TASK DIRECTIONS => Reproduce exactly the run of lines that begins with the one containing "View coach 加里-奥尼尔 profile photo" and ends with the last line of the records, omitting pictures.

§ §

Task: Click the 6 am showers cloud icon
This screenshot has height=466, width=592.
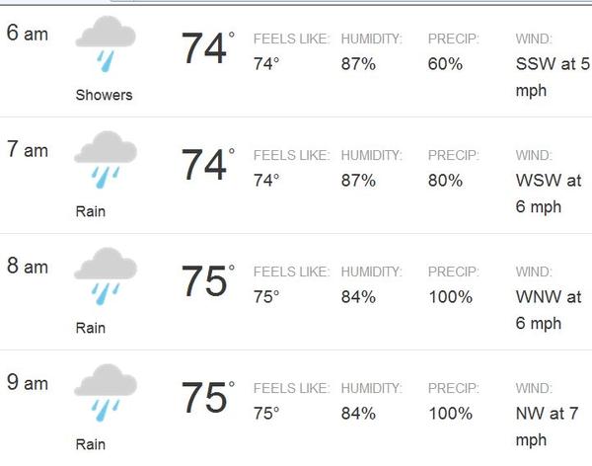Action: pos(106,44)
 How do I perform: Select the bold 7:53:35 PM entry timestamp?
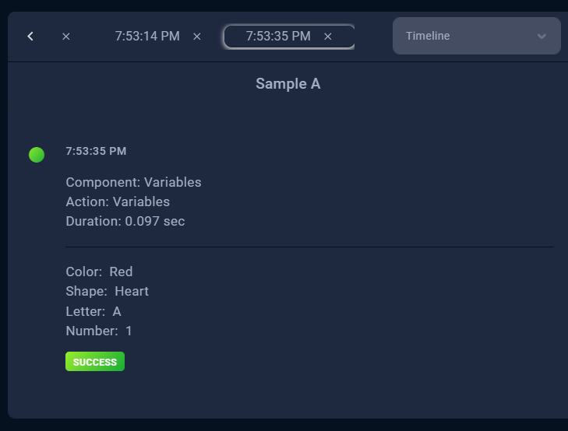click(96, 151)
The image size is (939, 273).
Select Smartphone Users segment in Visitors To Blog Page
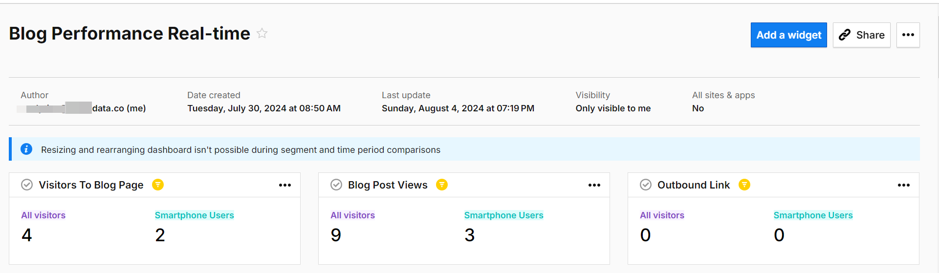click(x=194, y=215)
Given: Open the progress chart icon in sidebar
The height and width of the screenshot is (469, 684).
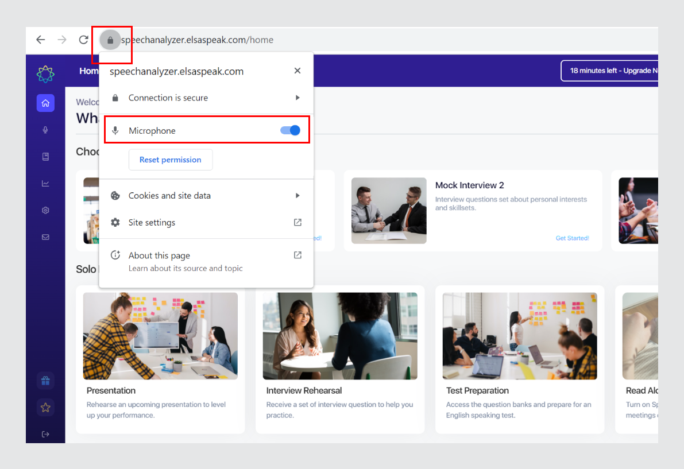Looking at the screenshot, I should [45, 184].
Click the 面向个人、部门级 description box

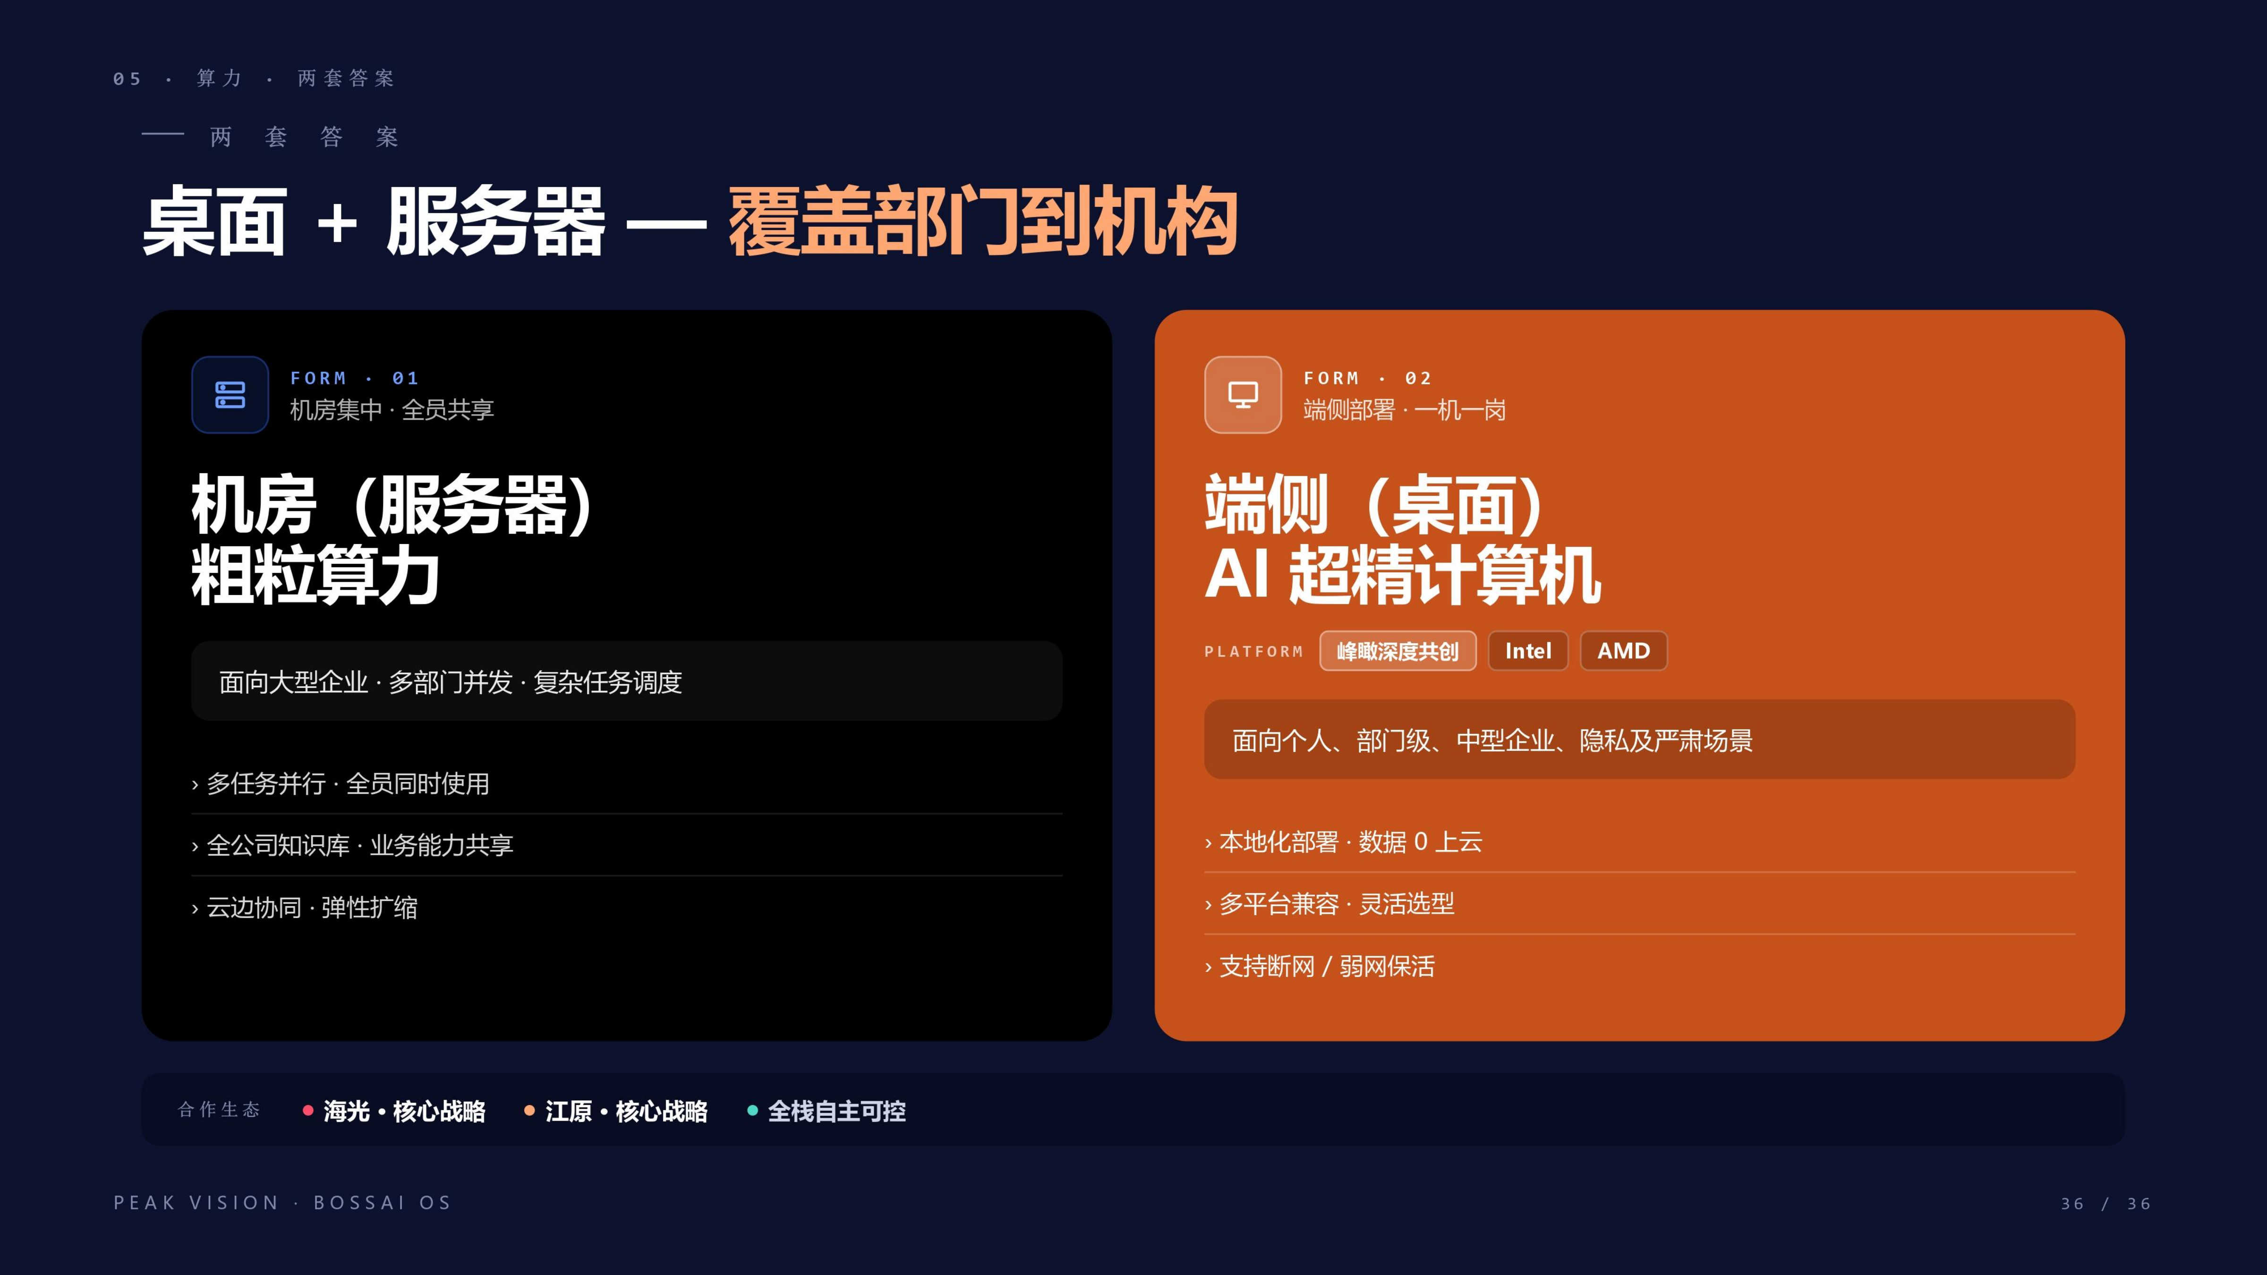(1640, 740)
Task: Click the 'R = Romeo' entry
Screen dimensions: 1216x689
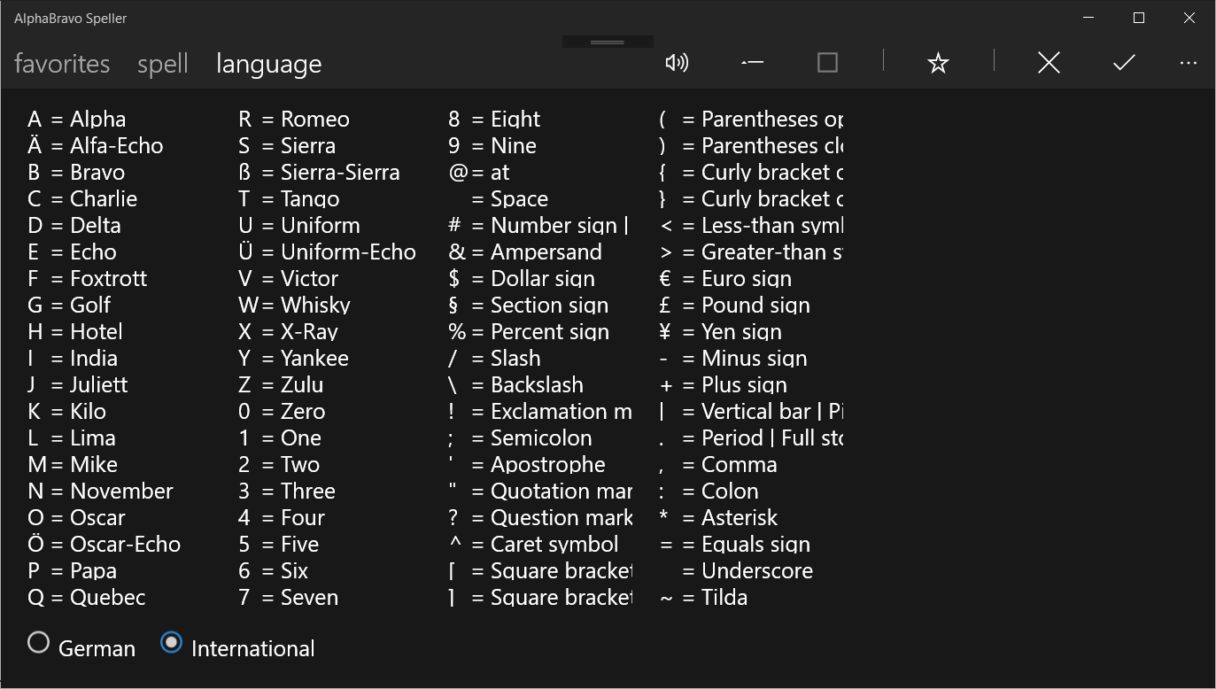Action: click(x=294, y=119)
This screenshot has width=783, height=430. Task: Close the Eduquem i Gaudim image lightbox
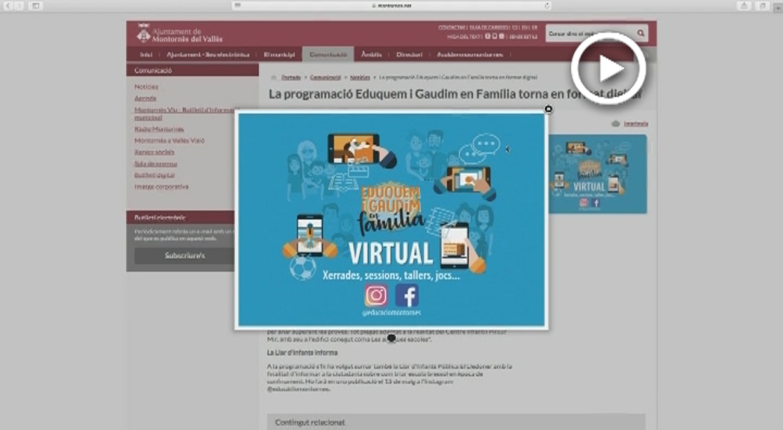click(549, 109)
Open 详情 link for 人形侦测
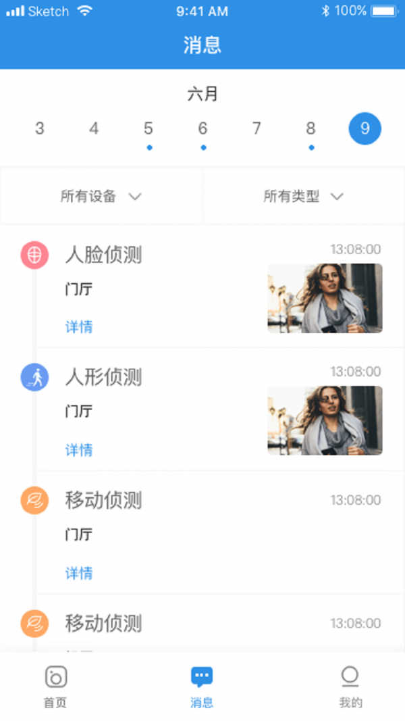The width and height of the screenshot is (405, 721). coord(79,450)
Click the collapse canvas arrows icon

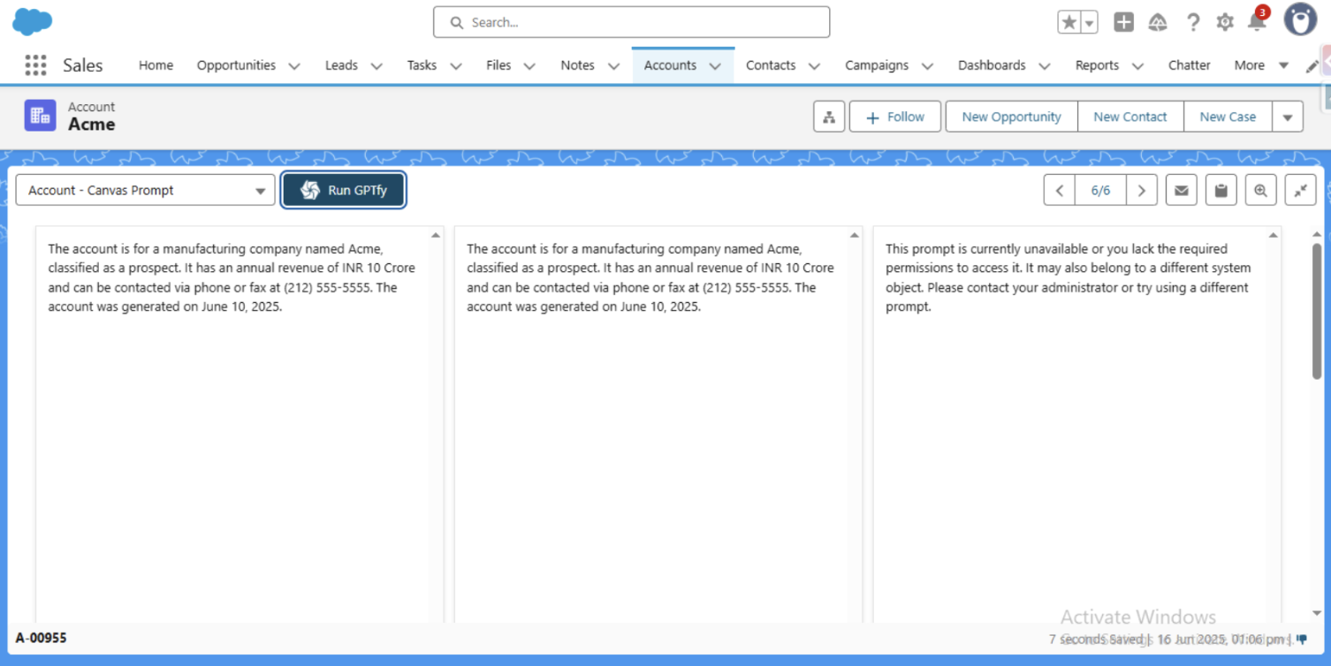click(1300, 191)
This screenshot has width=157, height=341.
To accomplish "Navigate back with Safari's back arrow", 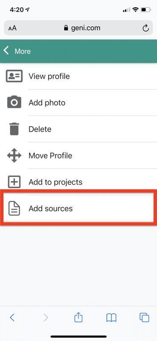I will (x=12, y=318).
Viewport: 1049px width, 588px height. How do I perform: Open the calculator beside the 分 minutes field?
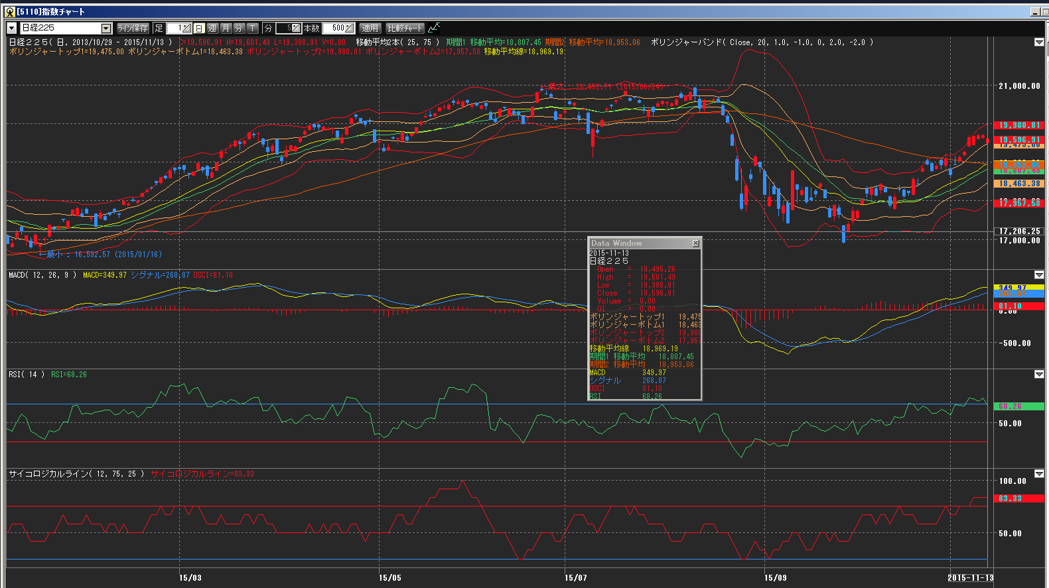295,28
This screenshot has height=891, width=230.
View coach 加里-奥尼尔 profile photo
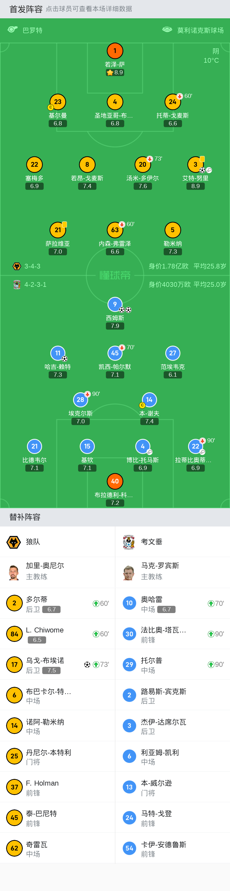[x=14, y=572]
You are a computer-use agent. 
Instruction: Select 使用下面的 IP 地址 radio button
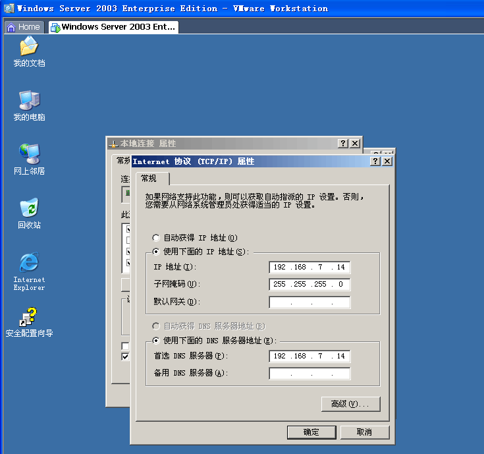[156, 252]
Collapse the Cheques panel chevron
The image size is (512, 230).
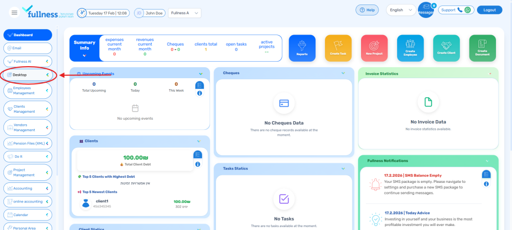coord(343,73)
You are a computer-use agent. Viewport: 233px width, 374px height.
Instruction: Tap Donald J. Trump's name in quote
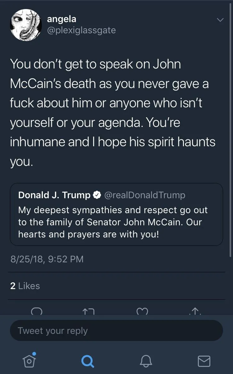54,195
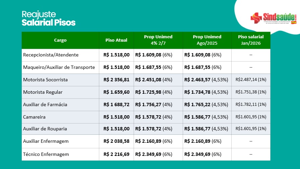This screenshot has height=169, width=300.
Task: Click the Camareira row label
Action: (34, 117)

§ §

WRITTEN SOLUTION =>
View coach 加里-奥尼尔 profile photo
[x=14, y=572]
You are a computer-use agent. 
Instruction: Select 使用下面的 IP 地址 radio button
[156, 252]
Collapse the Cheques panel chevron
The image size is (512, 230).
coord(343,73)
You are a computer-use agent. Viewport: 233px width, 374px height.
Instruction: Tap Donald J. Trump's name in quote
54,195
This screenshot has height=169, width=300.
Task: Click the Camareira row label
Action: (34, 117)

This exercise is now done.